======== SUPPLIED RECORDS ========
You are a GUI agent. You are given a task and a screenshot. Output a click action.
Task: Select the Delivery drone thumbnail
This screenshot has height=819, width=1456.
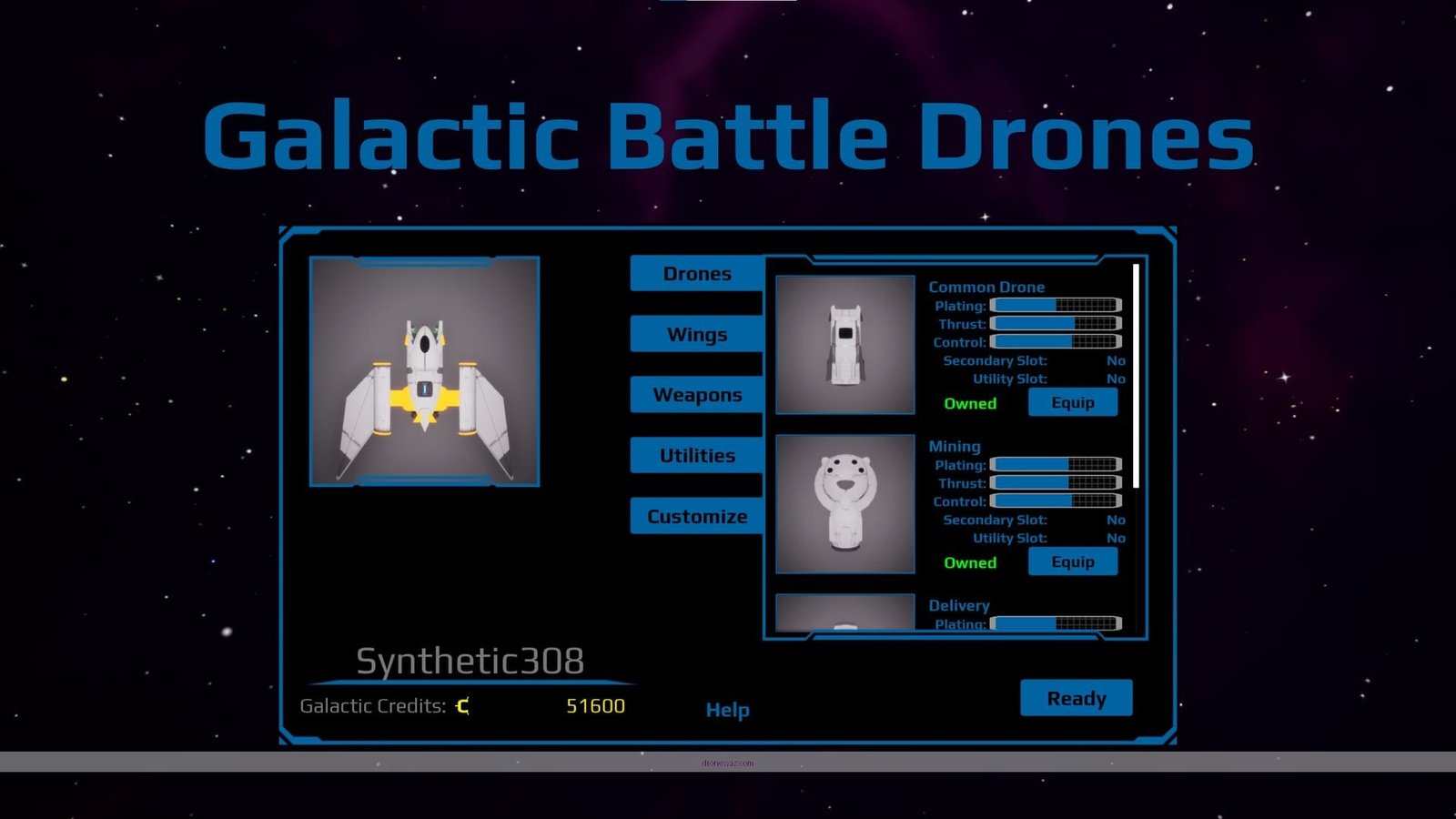click(844, 615)
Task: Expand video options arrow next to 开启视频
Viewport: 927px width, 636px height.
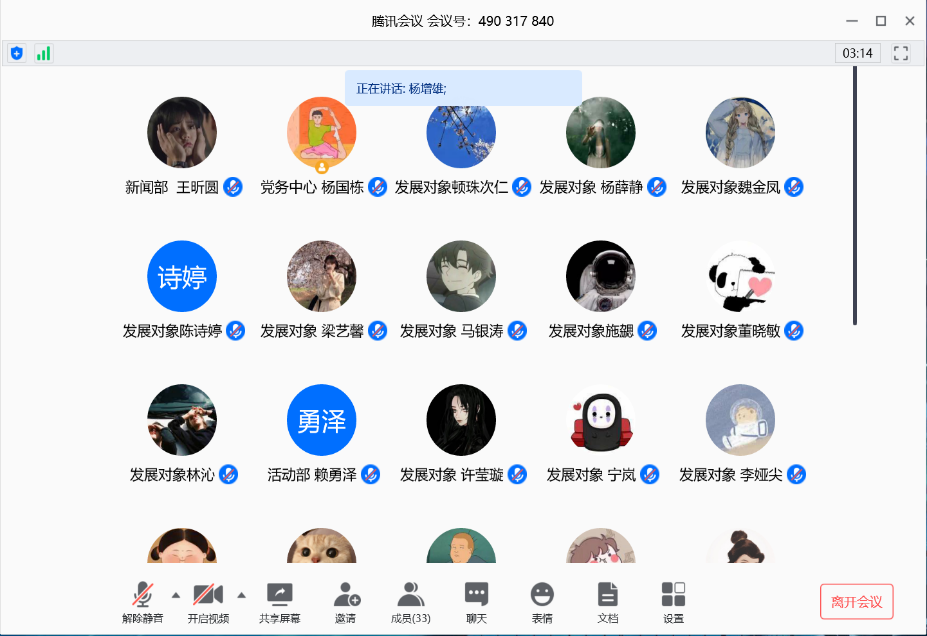Action: click(x=241, y=595)
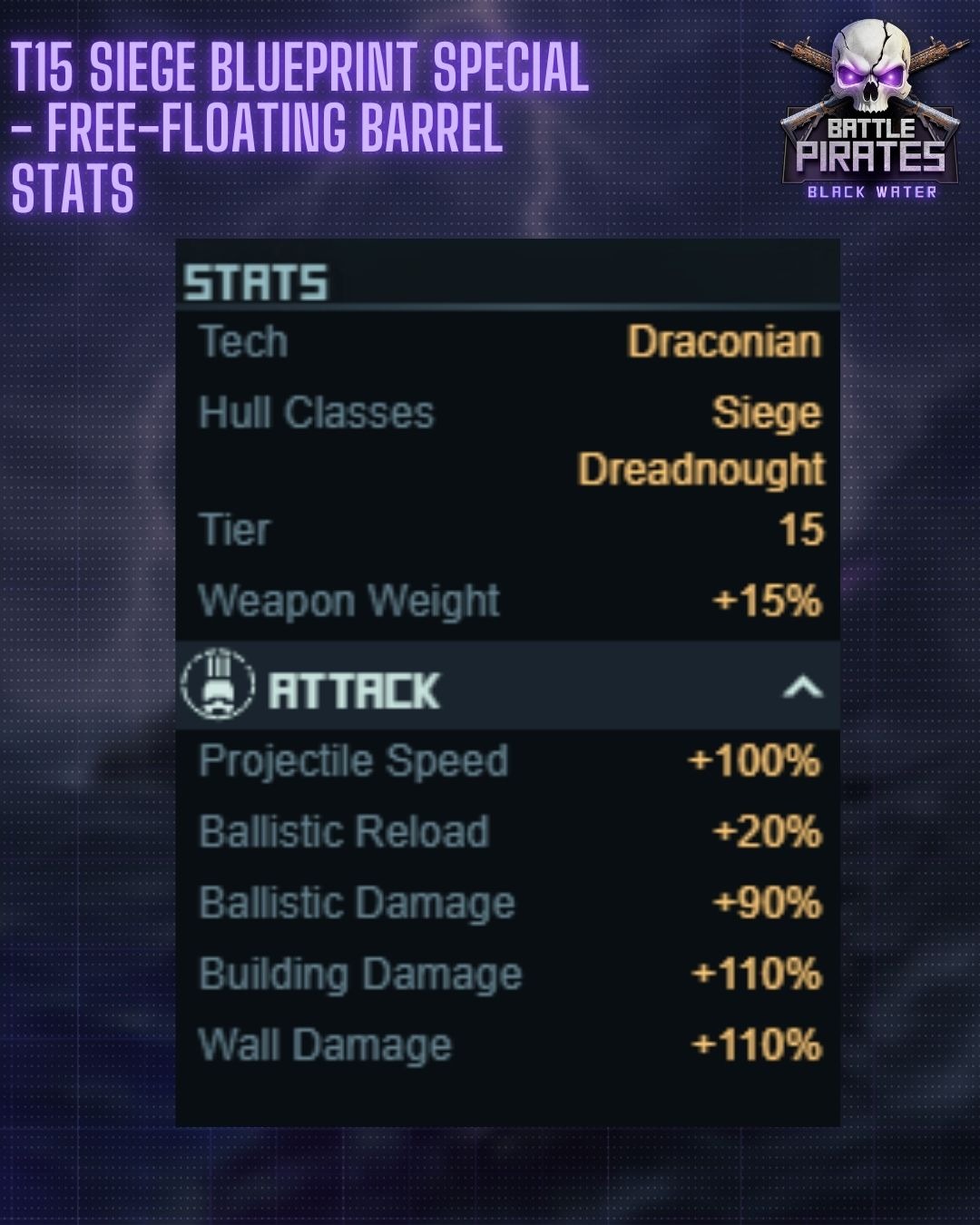Click the Wall Damage stat label
The height and width of the screenshot is (1225, 980).
pos(325,1044)
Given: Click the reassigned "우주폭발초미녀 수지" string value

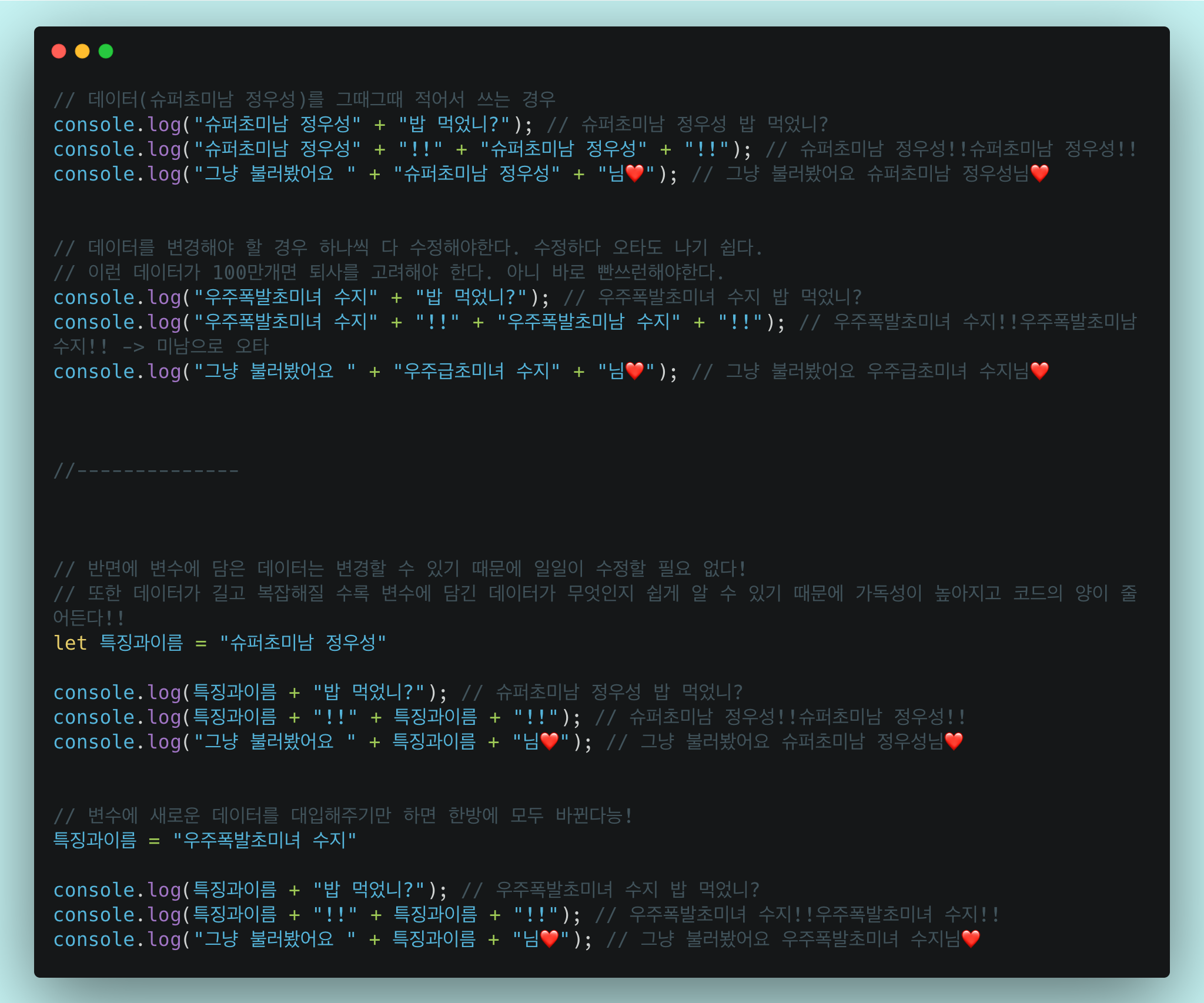Looking at the screenshot, I should 265,840.
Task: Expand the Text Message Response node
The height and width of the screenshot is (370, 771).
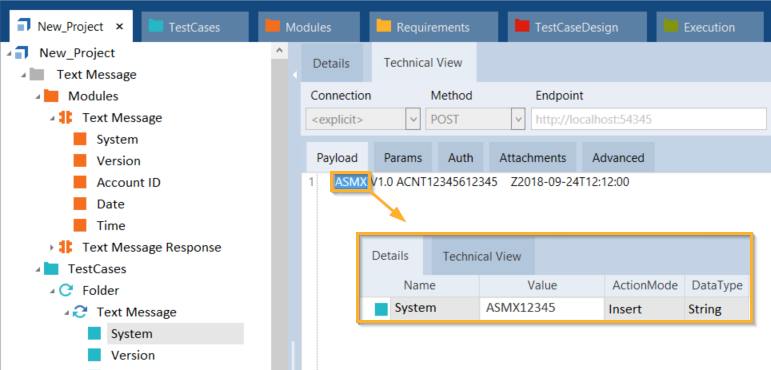Action: pyautogui.click(x=52, y=247)
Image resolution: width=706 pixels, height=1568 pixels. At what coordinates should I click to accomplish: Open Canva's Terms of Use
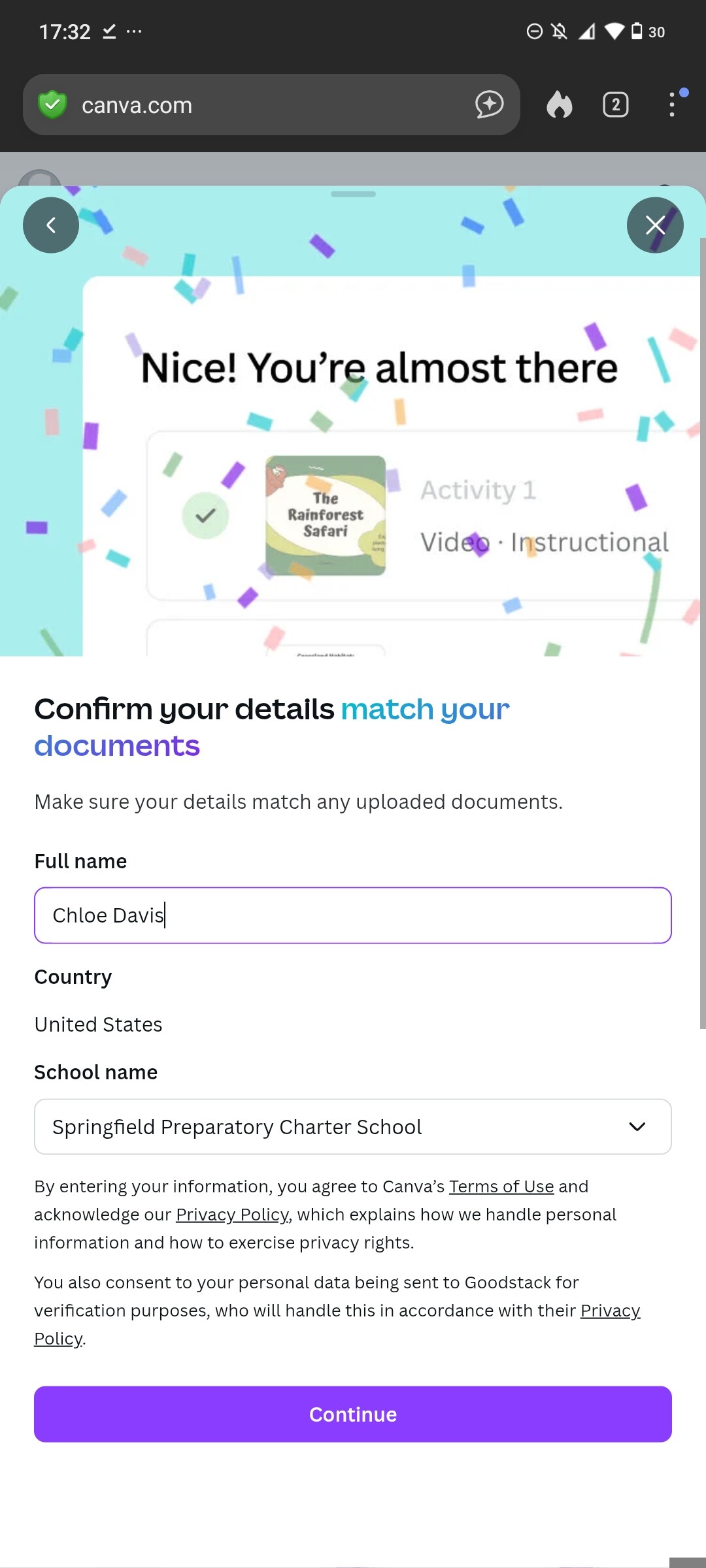click(501, 1186)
========
Recast the lines above, from the one containing "Given: Click the" through the final line, as a Markdown table with the columns Row and Line, numbering each line and omitting blank lines and all pictures.

| Row | Line |
|---|---|
| 1 | Given: Click the reassigned "우주폭발초미녀 수지" string value |
| 2 | Looking at the screenshot, I should 265,840. |
| 3 | Task: Expand the Text Message Response node |
| 4 | The height and width of the screenshot is (370, 771). |
| 5 | Action: pyautogui.click(x=52, y=247) |
| 6 | Image resolution: width=706 pixels, height=1568 pixels. At what coordinates should I click to accomplish: Open Canva's Terms of Use |
| 7 | click(501, 1186) |